Il primo Premio Città di Pomezia 2017 è stato vinto da Corrado Calabrò con la silloge La scala di Jacob; un poeta la cui fama ha oltrepassato i confini nazionali, e un punto di merito per il Direttore della Rivista se questo noto personaggio ha pensato di partecipare al Premio.

La lirica che dà il titolo alla silloge s’ispira alla Bibbia, e precisamente al sogno fatto da Giacobbe nel quale gli appare una scala che sale fino al cielo, sulla quale salgono e scendono angeli. Una perfetta metafora per aprirci il suo animo, sempre teso a qualcosa di nuovo e sempre pronto a esplorare il proprio sentire. Calabrò vuole dirci di continuare, passo dopo passo, e andare avanti senza mai fermarsi.

Egli spazia dal verso breve e conciso alla metrica di largo respiro, con la quale può ampliare il tema ed enunciare fatti drammatici, come nella bellissima lirica “Precessione (Tsunami) ” dove il dramma è reso in modo sublime. Oppure in “La carrubara” dove racconta un episodio di quando ragazzo ha dovuto assistere all’orrore della guerra.

Pur nella brevità di questo lavoro (dovuta alle esigenze del Premio) possiamo avvicinarci alle tematiche a lui care. Tra queste molto importanti sono la donna, gli affetti familiari e l’amore che tutto ingloba. Il ruolo della donna è stato fondamentale nelle sue vicende personali e mette in risalto il suo essere in balia delle emozioni e degli eventi, come spiega in “Trasloco”: “Sette città sette case ho cambiato / sette volte le cellule ho mutato / sette donne in amore ho abbandonato.” Non mancano neanche i momenti ironici che determinano il saper cogliere la leggerezza anche nei problemi seri, come in “Incoscienza” che tratta di studi sul cervello e termina con il verso “Uè, non fu un sordo a comporre la Nona?”.
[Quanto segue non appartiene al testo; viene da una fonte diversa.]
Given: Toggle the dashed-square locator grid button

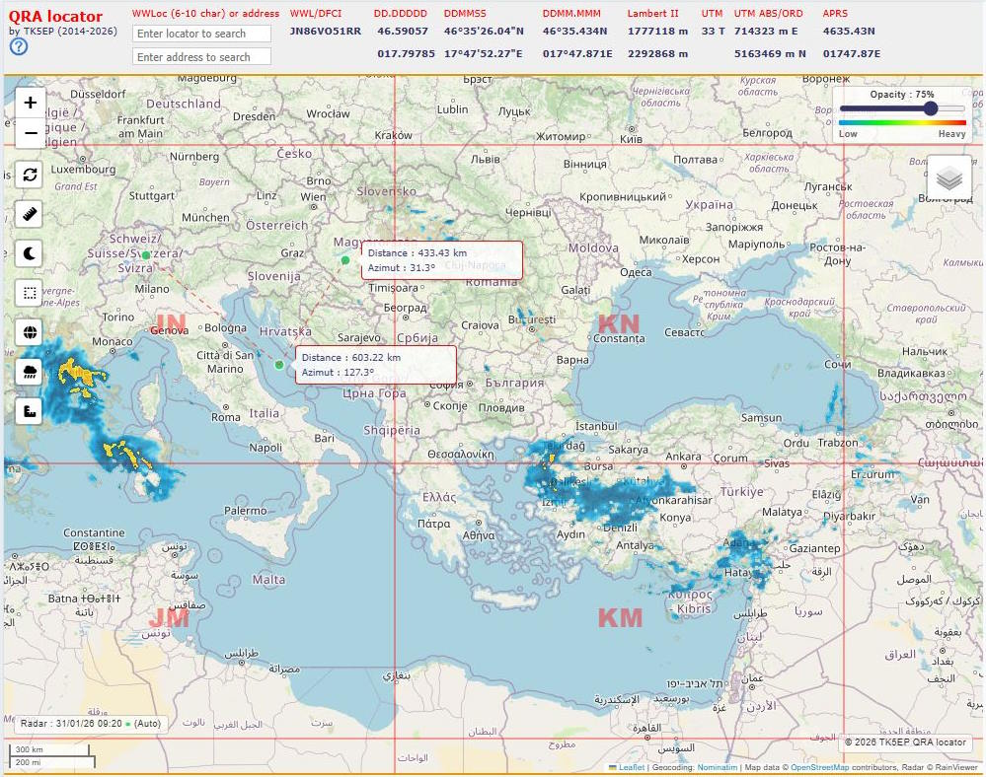Looking at the screenshot, I should tap(31, 293).
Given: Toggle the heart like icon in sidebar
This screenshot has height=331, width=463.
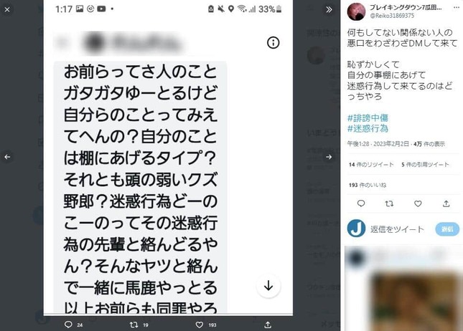Looking at the screenshot, I should point(418,203).
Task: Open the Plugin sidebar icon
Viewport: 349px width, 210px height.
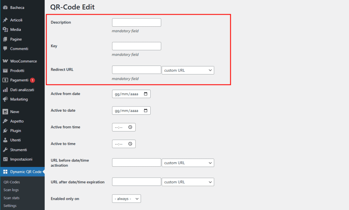Action: (x=5, y=130)
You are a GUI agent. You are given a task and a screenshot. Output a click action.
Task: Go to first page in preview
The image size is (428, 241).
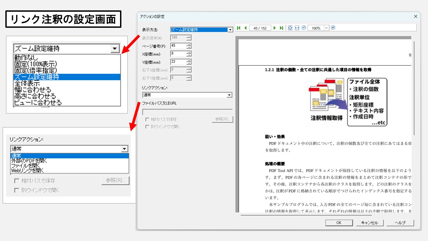(x=239, y=28)
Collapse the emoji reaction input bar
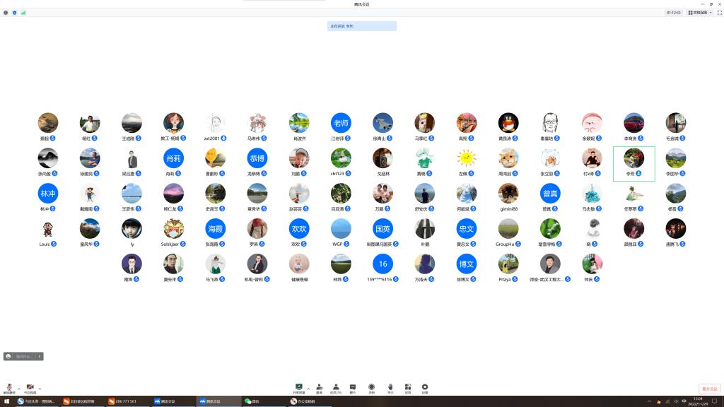The image size is (724, 407). pyautogui.click(x=40, y=356)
Calabrò dunque ha una grande esperienza esistenziale, che gli ha donato emozioni positive ma anche sofferenze, scalfendo giorno dopo giorno il suo animo di poeta ma anche procurandogli il materiale per la poesia. Solo con il gioco delle emozioni, infatti, s’innesca il bisogno di dire e più una vita è vissuta intensamente più spazio si apre per la creatività poetica. Lui ha vissuto e continua a vivere totalmente, tanto da sentire il bisogno di dire: “Ho visto tutto: / niente esiste per me se non in me.”.